A wheelchair-using Walmart meat department employee in Nebraska can go to a jury with allegations he was wrongfully denied an exemption from a company policy requiring him to wear a butcher coat, a federal judge ruled.

The Oct. 5 decision by the U.S. District Court for the District of Nebraska is a reminder that a disabled worker doesn’t have to fill out a form or adhere to any special formalities to make a protected job accommodation request under federal law.

Robert Rozmiarek says he typically didn’t wear his butcher coat and needed to be excused from Walmart’s requirement that he wear one because the coat tended to get tangled in his wheelchair. Rozmiarek uses a wheelchair because one of his legs was amputated.

It’s undisputed that Rozmiarek told one of his supervisors about his problem wearing the coat, the court said. Rozmiarek says the supervisor replied that he didn’t have to wear it; the supervisor says he told Rozmiarek to submit an accommodation request to human resources, which Rozmiarek never did.

A jury must resolve that factual dispute, Judge Laurie Smith Camp said. It also must determine whether the supervisor led Rozmiarek to believe he would follow up on Rozmiarek’s accommodation request, as well as the extent to which Rozmiarek’s failure to wear the butcher coat factored into his termination, the judge said.

A worker is only required to provide an employer with sufficient information to put it on notice that a disability-related job accommodation may be needed, the court said.
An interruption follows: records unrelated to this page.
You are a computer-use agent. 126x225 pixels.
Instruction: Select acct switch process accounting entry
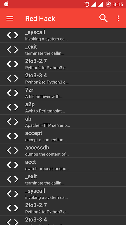(63, 165)
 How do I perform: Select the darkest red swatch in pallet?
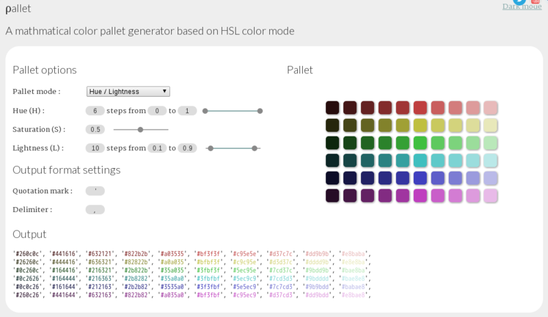coord(332,108)
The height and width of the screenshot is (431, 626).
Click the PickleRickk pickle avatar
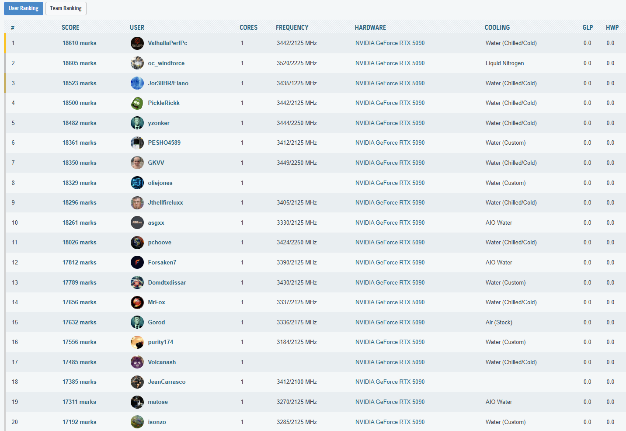[137, 103]
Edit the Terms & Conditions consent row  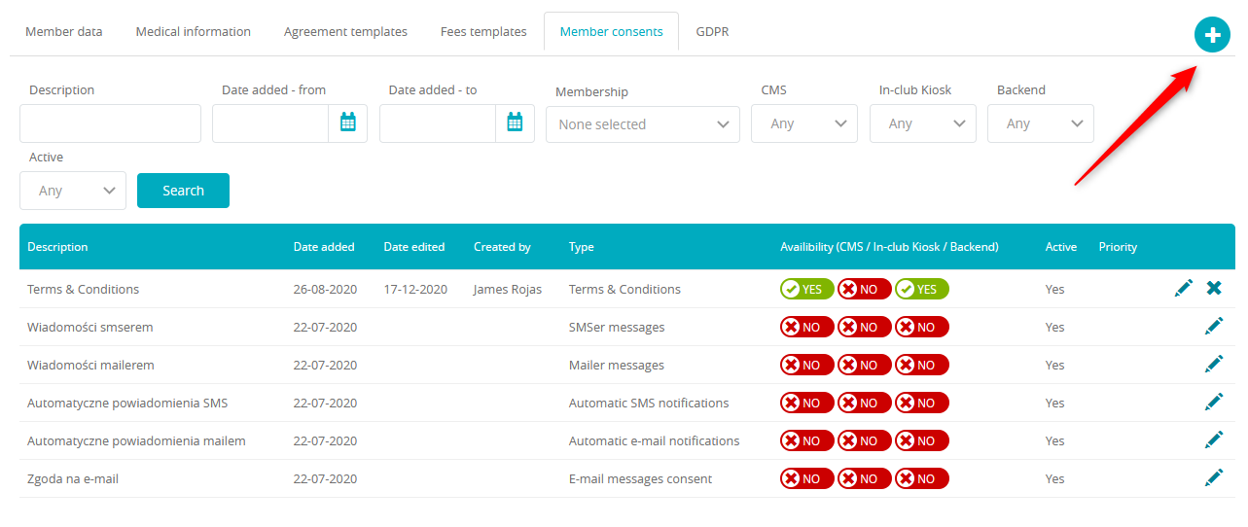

It rejected Walmart’s argument that Rozmiarek had—and failed—to fill out a form to trigger the job-accommodation requirements of federal and Nebraska law.

No Trial for Retaliation, Firing Claims

But Walmart was entitled to a favorable ruling on Rozmiarek’s discriminatory discharge and retaliation claims, obviating a need for trial on those allegations, the court said.

There’s no evidence that the two managers who made the decision to fire Rozmiarek for alleged performance deficiencies knew about his issue with the butcher coat until after they made their decision. The 45 days between Rozmiarek’s complaint about having to wear the coat and his discharge was too long, by itself, to find the two events were connected, the court said.

Rozmiarek didn’t present any other evidence linking his accommodation request and termination, it said.

“I have not discussed the order with my client yet, so I can’t comment on appealing the retaliation and discrimination claims,” Jon V. Rehm, who represents Rozmiarek, told Bloomberg Law. “My client is a very likable guy and I am happy he will be able to exercise his 7th Amendment rights and tell his story to a jury of his peers,” Rehm of Rehm, Bennett Law Firm in Lincoln, Neb., said in an Oct. 9 email.

“Walmart is an equal opportunity employer and we do not tolerate discrimination,” a company spokesman told Bloomberg Law Oct. 9. “We employ thousands of associates with disabilities who perform their jobs with reasonable accommodations. We are pleased that the district court dismissed several claims raised by the plaintiff. We deny the remaining allegations. We have attempted to resolve the case, and we remain open to reaching a resolution,” he said.

Heidi A. Guttau-Fox and Leigh C. Joyce of Baird, Holm Law Firm in Omaha, Neb., represent Walmart.

The case is Rozmiarek v. Walmart Stores, Inc., 2018 BL 368762, D. Neb., No. 8:17CV353, summary judgment denied in part 10/5/18.